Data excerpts
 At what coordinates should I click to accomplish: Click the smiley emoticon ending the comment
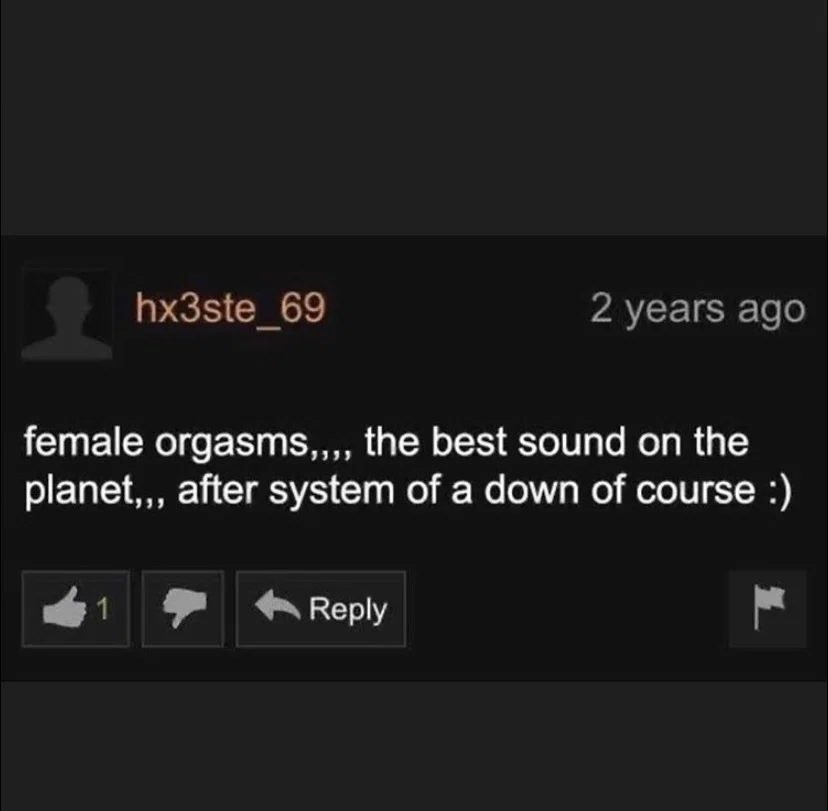[779, 492]
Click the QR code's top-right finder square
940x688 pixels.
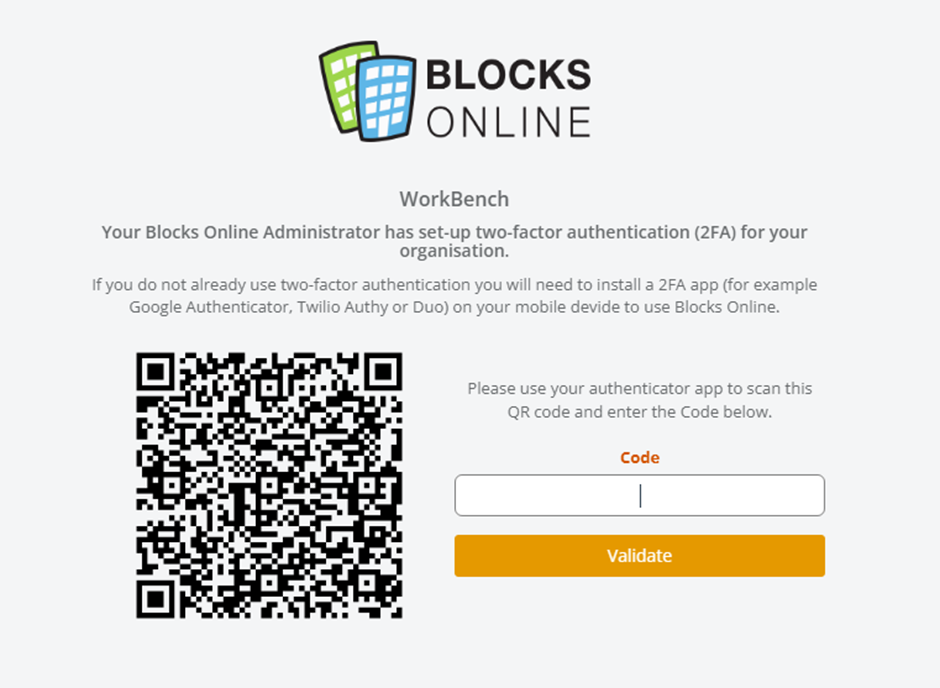(383, 372)
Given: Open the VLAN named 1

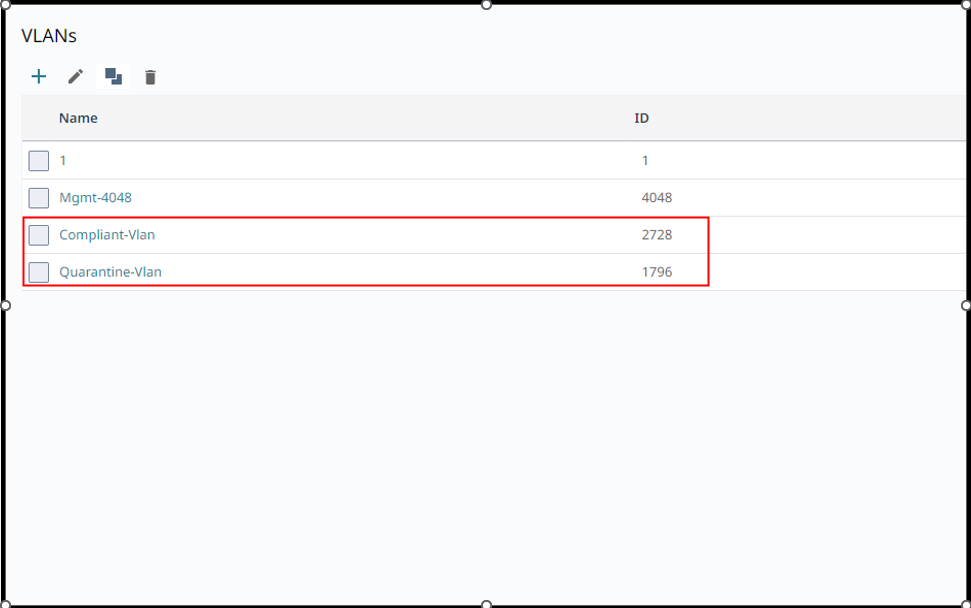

▸ What to produce:
The lines from the one containing "Click the QR code's top-right finder square" through the end of the data above are to be copied exactly, both ends included, and pictures are to be omitted.

▸ Solution:
Click the QR code's top-right finder square
940x688 pixels.
(383, 372)
Given: Open the VLAN named 1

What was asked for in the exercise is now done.